[BEGIN PROVIDED TEXT]
Isomer assembles a unified model from raw analysis data (symbolic and/or audio) and populates a single (or multiple) database(s) with observed and interpreted feature data representations. Multiple model abstractions can exist simultaneously in discrete databases, a key feature of Isomer that encourages the emergence of a desired representation schema for the musical model. Model data is separated into four musical components: melody, harmony, rhythm and timbre depending on source availability.

Data Representation Overview

Isomer provides normalized storage of feature data in a Cartesian coordinate (grid) format. This allows input from various sources to combine in a single model representation suitable for further analysis and abstraction.

Cartesian Grid Format

Horizontal Axis

The horizontal (X) axis represents time with sampled data appearing at a regular, user-defined time interval (default = 2 ms). Each vertical column of data is called a slice.

Why is 2ms the default Slice window?

2ms is the smallest time interval at which humans can detect multiple transients and allows for complete capture of MIDI files with resolution of 30bpm @ 960ppq (or 60bpm @ 480ppq).

Vertical Axis

The vertical (Y) axis contains individual streams (type is dependent on input). Each stream forms a horizontal row that is further divided into four sub-stream categories: melody, rhythm, timbre and harmony.
[END PROVIDED TEXT]
[BEGIN MATERIAL PROVIDED]
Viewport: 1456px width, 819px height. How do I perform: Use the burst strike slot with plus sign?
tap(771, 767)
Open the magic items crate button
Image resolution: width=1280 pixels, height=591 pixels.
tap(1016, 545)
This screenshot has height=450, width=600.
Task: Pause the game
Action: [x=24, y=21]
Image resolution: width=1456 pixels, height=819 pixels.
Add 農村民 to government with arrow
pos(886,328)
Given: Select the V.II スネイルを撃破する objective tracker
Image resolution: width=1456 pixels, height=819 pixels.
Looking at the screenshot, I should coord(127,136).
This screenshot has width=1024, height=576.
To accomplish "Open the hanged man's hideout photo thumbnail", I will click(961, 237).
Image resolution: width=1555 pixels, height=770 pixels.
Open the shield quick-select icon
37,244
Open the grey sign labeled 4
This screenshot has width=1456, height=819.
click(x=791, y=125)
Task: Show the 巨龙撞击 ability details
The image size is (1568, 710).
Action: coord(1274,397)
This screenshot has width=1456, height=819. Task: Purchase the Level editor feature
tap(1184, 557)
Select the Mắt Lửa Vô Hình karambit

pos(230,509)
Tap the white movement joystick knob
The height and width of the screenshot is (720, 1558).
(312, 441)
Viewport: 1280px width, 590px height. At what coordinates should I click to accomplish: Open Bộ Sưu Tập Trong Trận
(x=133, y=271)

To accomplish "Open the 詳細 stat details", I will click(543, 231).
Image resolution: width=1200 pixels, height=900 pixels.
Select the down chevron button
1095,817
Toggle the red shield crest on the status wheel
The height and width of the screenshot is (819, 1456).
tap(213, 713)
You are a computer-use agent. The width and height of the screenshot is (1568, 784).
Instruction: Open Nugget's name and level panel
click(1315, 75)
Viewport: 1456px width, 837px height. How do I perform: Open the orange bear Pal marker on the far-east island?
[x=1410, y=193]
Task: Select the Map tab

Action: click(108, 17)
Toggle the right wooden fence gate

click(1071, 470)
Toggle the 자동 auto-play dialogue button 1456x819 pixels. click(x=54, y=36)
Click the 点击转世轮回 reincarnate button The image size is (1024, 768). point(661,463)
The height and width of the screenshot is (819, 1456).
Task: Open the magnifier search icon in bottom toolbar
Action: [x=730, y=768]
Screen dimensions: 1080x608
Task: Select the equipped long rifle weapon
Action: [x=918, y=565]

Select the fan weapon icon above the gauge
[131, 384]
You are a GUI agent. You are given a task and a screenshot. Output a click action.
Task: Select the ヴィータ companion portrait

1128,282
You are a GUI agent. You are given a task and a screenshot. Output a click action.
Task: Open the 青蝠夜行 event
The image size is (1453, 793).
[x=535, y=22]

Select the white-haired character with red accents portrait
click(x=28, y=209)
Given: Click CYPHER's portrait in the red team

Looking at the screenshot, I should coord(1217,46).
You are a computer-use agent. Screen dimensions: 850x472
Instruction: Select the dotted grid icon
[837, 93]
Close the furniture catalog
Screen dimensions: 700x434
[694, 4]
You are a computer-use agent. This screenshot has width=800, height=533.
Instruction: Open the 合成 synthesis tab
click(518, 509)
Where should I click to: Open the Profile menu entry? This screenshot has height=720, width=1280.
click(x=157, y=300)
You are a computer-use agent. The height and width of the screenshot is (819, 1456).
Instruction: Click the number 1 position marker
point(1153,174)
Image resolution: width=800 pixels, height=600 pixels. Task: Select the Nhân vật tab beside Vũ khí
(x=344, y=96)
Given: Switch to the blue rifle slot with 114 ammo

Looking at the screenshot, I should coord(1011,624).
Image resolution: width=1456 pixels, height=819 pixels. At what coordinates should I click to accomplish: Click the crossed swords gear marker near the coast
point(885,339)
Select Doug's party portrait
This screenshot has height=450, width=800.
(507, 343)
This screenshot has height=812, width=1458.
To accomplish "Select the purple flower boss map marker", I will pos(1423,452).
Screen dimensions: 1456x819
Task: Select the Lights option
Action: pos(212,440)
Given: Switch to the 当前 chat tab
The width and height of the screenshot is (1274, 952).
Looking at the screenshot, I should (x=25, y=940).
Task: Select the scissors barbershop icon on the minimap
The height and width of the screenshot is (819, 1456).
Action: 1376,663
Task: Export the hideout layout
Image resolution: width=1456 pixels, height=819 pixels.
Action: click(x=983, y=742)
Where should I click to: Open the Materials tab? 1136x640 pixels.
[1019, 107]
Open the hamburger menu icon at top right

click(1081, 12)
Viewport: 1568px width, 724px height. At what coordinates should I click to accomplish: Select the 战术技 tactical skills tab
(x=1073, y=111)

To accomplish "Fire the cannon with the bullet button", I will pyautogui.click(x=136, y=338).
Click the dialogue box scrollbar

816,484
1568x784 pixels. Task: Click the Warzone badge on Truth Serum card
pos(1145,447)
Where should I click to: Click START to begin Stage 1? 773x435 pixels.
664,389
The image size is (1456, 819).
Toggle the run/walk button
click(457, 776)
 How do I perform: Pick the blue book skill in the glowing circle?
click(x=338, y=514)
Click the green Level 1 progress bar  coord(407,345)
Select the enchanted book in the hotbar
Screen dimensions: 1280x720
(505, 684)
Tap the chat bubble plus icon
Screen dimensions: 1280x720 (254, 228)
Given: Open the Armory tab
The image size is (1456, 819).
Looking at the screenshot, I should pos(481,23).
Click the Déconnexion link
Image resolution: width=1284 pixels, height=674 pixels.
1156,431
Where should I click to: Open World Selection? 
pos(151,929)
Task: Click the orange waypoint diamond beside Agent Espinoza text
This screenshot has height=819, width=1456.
[END MATERIAL PROVIDED]
◆ **WORK TO DO**:
a) According to the Isomer text, what is each vertical column of data called?
b) Reproduce word for word the part of the Isomer text that begins at the words "The horizontal (X)" and stops after "called a slice.".
The rows are separate material, unrelated to the Isomer text.

◆ **TASK-BY-TASK ANSWERS**:
a) Each vertical column of data is called a slice.

b)
The horizontal (X) axis represents time with sampled data appearing at a regular, user-defined time interval (default = 2 ms). Each vertical column of data is called a slice.